So who didn't see this coming? I largely blame the city for this
Companies such as IMAX and Pyramid Brewery came to K Street with the impression from the city that the rest of K Street was on its way. The city has owned 10th and K for years now and it is no closer to completion than the day they purchased it. Does anyone actually know when they purchased it? I want to say somewhere around 1996/1997
There is going to come a point in time where companies are no longer going to be willing to gamble on K Street and buy the cities lame rhetoric and fairy tales of a thriving K Street
At this point in time where K Street is still struggling, spending the 375K over 5 years to keep IMAX is an easy decision
Council weighs IMAX subsidy
The theater's landlords want the city to contribute $375,000 for rent over the next five years
By Terri Hardy -- Bee Staff WriterPublished 2:15 am PST Monday, March 6, 2006
Millionaire developers George and Angelo K. Tsakopoulos are asking for a city subsidy to keep the struggling IMAX theater downtown from shutting its doors.
The brothers, who own the Esquire Plaza building on K Street, want the city to kick in $375,000 in redevelopment funds over five years to help the theater make its lease payment, said Wendy Saunders, the city's economic development director.
Previous Esquire Plaza owner David Taylor for years took a reduced rent to help offset the theater's losses. But after he sold the building in 2004, the Tsakopoulos brothers were unwilling to make the same arrangement when the IMAX lease came up for renewal, Saunders said."
George told them he expected them to pay the full $425,000," Saunders said.
Neither George nor Angelo Tsakopoulos returned calls for comment.
IMAX has never made its target attendance figures, and theater officials believed they would be forced to close if they were required to pay the entire lease amount, Saunders said.
"Although IMAX has a 20-year lease, the losses it has sustained over the course of the lease has led IMAX officials to the conclusion that it would be more cost efficient to cease operations than to continue," Saunders wrote in a report that will be presented Tuesday to the City Council.
The city then decided to intercede.
"K Street is fragile; we have not achieved the things we want to there, and we knew it would be bad if IMAX went dark," Saunders said. "George agreed to reduce the rent by $75,000 a year if the city matched that amount."
Under the agreement, the IMAX lease will remain at $275,000 a year.
Doug Link, IMAX theater director, said Friday that IMAX might have survived without the help, but the city outlay is money well spent, given the millions of dollars it already has put into K Street and Esquire Plaza.
"The city is protecting its investment," Link said. "K Street is going to be fully developed soon and there's going to be a lot of foot traffic in the area.

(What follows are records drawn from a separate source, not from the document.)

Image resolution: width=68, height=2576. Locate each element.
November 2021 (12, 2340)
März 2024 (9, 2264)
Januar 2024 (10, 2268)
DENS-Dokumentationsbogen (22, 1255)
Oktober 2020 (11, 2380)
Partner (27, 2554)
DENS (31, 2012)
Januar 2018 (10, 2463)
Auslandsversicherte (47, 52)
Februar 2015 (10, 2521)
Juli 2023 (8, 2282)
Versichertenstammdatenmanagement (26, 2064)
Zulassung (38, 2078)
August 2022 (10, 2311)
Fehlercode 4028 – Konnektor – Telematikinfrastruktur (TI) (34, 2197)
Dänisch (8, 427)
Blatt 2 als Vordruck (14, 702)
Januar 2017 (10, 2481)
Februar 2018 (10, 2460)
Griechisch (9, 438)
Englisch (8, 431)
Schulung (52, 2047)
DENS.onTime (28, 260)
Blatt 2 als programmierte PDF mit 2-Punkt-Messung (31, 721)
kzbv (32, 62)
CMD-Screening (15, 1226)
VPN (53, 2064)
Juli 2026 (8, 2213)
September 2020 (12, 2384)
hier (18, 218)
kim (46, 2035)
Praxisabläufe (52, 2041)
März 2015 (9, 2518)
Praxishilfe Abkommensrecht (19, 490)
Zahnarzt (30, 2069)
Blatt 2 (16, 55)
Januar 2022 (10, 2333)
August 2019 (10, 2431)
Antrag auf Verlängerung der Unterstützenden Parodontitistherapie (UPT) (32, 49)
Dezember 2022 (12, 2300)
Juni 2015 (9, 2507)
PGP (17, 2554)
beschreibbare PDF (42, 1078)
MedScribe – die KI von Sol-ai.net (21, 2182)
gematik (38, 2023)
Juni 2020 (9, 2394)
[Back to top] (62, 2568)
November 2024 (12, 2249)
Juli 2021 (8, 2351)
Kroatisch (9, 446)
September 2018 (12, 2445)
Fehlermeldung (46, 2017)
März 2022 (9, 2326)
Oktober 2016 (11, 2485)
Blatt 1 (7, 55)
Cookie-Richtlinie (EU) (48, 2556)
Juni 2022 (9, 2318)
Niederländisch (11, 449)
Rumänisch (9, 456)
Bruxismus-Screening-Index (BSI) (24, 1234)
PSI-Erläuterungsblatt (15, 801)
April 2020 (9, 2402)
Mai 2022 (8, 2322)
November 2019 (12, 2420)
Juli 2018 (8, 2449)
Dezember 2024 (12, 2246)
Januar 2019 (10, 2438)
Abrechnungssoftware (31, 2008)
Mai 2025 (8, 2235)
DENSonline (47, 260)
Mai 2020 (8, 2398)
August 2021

Our projection is that in the next few years, (business) is going to be great."
Saunders on Tuesday will recommend to the City Council that Sacramento spend redevelopment funds to help the IMAX. In return, IMAX would agree to stay at the location five years."
Our perspective is once K Street truly transforms, in five years' time they shouldn't need more assistance," Saunders said. "Or, losing the theater will not be so damaging."
If the council agrees to the subsidy, it would not be the first time Sacramento taxpayers have helped the theater.
In 1998, the Sacramento Housing and Redevelopment Agency agreed to give $6 million to the Esquire Plaza project, which included restoration and reuse of the Esquire and Encore theaters.
The assumption was that the area soon would be transformed into a thriving entertainment district. The city redevelopment agency was negotiating to bring an AMC theater to 10th and K streets, but that deal fell through.
In her report, Saunders said the Esquire Partners and IMAX were counting on the AMC to bring heavy foot traffic. IMAX estimated its annual attendance would be 650,000 to 700,000. Actual attendance has averaged just over 226,000 for the past seven years, Saunders said.